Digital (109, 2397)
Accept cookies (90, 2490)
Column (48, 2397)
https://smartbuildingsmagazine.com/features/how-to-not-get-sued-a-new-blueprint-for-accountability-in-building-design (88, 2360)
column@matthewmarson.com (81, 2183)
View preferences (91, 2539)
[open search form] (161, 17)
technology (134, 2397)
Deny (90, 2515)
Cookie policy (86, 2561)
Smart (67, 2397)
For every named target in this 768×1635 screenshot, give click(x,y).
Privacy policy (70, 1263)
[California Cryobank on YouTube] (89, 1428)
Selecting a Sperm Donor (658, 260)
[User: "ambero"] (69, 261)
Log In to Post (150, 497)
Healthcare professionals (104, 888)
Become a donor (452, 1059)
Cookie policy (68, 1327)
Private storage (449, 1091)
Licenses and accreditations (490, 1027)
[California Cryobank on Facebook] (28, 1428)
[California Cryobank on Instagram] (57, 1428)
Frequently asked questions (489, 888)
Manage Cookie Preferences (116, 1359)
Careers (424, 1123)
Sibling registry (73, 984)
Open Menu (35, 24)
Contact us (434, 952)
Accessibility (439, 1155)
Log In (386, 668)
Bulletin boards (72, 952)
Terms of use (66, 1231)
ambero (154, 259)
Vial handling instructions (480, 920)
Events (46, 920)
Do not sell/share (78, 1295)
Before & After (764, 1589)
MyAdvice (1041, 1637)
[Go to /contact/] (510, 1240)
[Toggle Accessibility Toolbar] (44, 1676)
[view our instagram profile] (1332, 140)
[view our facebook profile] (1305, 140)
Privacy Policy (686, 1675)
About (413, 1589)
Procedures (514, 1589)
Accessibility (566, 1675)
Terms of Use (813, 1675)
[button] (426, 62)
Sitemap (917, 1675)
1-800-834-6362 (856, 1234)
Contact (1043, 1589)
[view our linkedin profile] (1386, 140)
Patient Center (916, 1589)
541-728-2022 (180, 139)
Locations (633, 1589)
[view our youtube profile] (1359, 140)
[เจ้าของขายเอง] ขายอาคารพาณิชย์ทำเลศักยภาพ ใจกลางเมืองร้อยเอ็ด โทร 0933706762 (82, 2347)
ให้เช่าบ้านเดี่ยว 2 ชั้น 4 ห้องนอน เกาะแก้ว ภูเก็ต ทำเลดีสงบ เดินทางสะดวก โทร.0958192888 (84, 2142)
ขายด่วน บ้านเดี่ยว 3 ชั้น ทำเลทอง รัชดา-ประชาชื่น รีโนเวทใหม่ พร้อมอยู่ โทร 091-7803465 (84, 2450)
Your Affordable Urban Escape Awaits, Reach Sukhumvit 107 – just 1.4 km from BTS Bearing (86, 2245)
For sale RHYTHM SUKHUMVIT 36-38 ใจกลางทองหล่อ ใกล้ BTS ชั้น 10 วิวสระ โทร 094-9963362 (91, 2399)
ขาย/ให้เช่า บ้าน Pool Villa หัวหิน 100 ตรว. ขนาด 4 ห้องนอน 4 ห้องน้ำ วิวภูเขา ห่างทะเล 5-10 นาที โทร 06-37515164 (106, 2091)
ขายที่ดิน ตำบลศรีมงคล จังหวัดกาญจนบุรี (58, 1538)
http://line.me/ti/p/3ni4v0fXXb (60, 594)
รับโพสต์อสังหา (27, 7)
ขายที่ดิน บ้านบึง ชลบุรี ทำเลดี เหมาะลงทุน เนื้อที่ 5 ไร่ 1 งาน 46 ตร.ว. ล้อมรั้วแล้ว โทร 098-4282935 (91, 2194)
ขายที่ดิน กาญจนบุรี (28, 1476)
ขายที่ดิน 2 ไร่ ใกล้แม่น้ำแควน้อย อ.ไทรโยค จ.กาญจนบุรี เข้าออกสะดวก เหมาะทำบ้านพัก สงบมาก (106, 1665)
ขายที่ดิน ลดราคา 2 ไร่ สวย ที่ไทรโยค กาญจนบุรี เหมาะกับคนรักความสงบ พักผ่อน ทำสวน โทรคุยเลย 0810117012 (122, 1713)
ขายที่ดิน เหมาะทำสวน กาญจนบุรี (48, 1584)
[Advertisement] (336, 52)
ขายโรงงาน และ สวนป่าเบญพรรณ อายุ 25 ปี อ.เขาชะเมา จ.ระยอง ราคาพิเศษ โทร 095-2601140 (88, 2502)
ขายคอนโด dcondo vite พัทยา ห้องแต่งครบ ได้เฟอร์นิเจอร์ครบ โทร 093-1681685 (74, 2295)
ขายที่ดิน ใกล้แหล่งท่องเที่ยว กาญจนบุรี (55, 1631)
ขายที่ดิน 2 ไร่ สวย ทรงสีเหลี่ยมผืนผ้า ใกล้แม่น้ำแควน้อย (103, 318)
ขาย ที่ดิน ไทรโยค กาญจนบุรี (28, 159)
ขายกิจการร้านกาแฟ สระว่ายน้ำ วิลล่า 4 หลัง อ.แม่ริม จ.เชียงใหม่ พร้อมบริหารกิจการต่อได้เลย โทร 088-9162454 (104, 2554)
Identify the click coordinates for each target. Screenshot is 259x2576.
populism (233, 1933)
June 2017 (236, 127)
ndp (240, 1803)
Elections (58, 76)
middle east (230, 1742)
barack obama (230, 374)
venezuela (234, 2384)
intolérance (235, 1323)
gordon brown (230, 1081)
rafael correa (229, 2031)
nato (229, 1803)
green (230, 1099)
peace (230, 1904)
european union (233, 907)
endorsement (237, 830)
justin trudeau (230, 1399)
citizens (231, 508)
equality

■ **Goal of the exercise**:
Set down the entries verbatim, leaving none out.

■ **Response**:
Digital (109, 2397)
Accept cookies (90, 2490)
Column (48, 2397)
https://smartbuildingsmagazine.com/features/how-to-not-get-sued-a-new-blueprint-for-accountability-in-building-design (88, 2360)
column@matthewmarson.com (81, 2183)
View preferences (91, 2539)
[open search form] (161, 17)
technology (134, 2397)
Deny (90, 2515)
Cookie policy (86, 2561)
Smart (67, 2397)
For every named target in this 768×1635 screenshot, give click(x,y).
Privacy policy (70, 1263)
[California Cryobank on YouTube] (89, 1428)
Selecting a Sperm Donor (658, 260)
[User: "ambero"] (69, 261)
Log In to Post (150, 497)
Healthcare professionals (104, 888)
Become a donor (452, 1059)
Cookie policy (68, 1327)
Private storage (449, 1091)
Licenses and accreditations (490, 1027)
[California Cryobank on Facebook] (28, 1428)
[California Cryobank on Instagram] (57, 1428)
Frequently asked questions (489, 888)
Manage Cookie Preferences (116, 1359)
Careers (424, 1123)
Sibling registry (73, 984)
Open Menu (35, 24)
Contact us (434, 952)
Accessibility (439, 1155)
Log In (386, 668)
Bulletin boards (72, 952)
Terms of use (66, 1231)
ambero (154, 259)
Vial handling instructions (480, 920)
Events (46, 920)
Do not sell/share (78, 1295)
Before & After (764, 1589)
MyAdvice (1041, 1637)
[Go to /contact/] (510, 1240)
[Toggle Accessibility Toolbar] (44, 1676)
[view our instagram profile] (1332, 140)
[view our facebook profile] (1305, 140)
Privacy Policy (686, 1675)
About (413, 1589)
Procedures (514, 1589)
Accessibility (566, 1675)
Terms of Use (813, 1675)
[button] (426, 62)
Sitemap (917, 1675)
1-800-834-6362 (856, 1234)
Contact (1043, 1589)
[view our linkedin profile] (1386, 140)
Patient Center (916, 1589)
541-728-2022 (180, 139)
Locations (633, 1589)
[view our youtube profile] (1359, 140)
[เจ้าของขายเอง] ขายอาคารพาณิชย์ทำเลศักยภาพ ใจกลางเมืองร้อยเอ็ด โทร 0933706762 (82, 2347)
ให้เช่าบ้านเดี่ยว 2 ชั้น 4 ห้องนอน เกาะแก้ว ภูเก็ต ทำเลดีสงบ เดินทางสะดวก โทร.0958192888 (84, 2142)
ขายด่วน บ้านเดี่ยว 3 ชั้น ทำเลทอง รัชดา-ประชาชื่น รีโนเวทใหม่ พร้อมอยู่ โทร 091-7803465 (84, 2450)
Your Affordable Urban Escape Awaits, Reach Sukhumvit 107 – just 1.4 km from BTS Bearing (86, 2245)
For sale RHYTHM SUKHUMVIT 36-38 ใจกลางทองหล่อ ใกล้ BTS ชั้น 10 วิวสระ โทร 094-9963362 (91, 2399)
ขาย/ให้เช่า บ้าน Pool Villa หัวหิน 100 ตรว. ขนาด 4 ห้องนอน 4 ห้องน้ำ วิวภูเขา ห่างทะเล 5-10 นาที โทร 06-37515164 (106, 2091)
ขายที่ดิน ตำบลศรีมงคล จังหวัดกาญจนบุรี (58, 1538)
http://line.me/ti/p/3ni4v0fXXb (60, 594)
รับโพสต์อสังหา (27, 7)
ขายที่ดิน บ้านบึง ชลบุรี ทำเลดี เหมาะลงทุน เนื้อที่ 5 ไร่ 1 งาน 46 ตร.ว. ล้อมรั้วแล้ว โทร 098-4282935 (91, 2194)
ขายที่ดิน กาญจนบุรี (28, 1476)
ขายที่ดิน 2 ไร่ ใกล้แม่น้ำแควน้อย อ.ไทรโยค จ.กาญจนบุรี เข้าออกสะดวก เหมาะทำบ้านพัก สงบมาก (106, 1665)
ขายที่ดิน ลดราคา 2 ไร่ สวย ที่ไทรโยค กาญจนบุรี เหมาะกับคนรักความสงบ พักผ่อน ทำสวน โทรคุยเลย 0810117012 (122, 1713)
ขายที่ดิน เหมาะทำสวน กาญจนบุรี (48, 1584)
[Advertisement] (336, 52)
ขายโรงงาน และ สวนป่าเบญพรรณ อายุ 25 ปี อ.เขาชะเมา จ.ระยอง ราคาพิเศษ โทร 095-2601140 (88, 2502)
ขายคอนโด dcondo vite พัทยา ห้องแต่งครบ ได้เฟอร์นิเจอร์ครบ โทร 093-1681685 (74, 2295)
ขายที่ดิน ใกล้แหล่งท่องเที่ยว กาญจนบุรี (55, 1631)
ขายที่ดิน 2 ไร่ สวย ทรงสีเหลี่ยมผืนผ้า ใกล้แม่น้ำแควน้อย (103, 318)
ขาย ที่ดิน ไทรโยค กาญจนบุรี (28, 159)
ขายกิจการร้านกาแฟ สระว่ายน้ำ วิลล่า 4 หลัง อ.แม่ริม จ.เชียงใหม่ พร้อมบริหารกิจการต่อได้เลย โทร 088-9162454 (104, 2554)
Identify the click coordinates for each target. Screenshot is 259x2576.
populism (233, 1933)
June 2017 (236, 127)
ndp (240, 1803)
Elections (58, 76)
middle east (230, 1742)
barack obama (230, 374)
venezuela (234, 2384)
intolérance (235, 1323)
gordon brown (230, 1081)
rafael correa (229, 2031)
nato (229, 1803)
green (230, 1099)
peace (230, 1904)
european union (233, 907)
endorsement (237, 830)
justin trudeau (230, 1399)
citizens (231, 508)
equality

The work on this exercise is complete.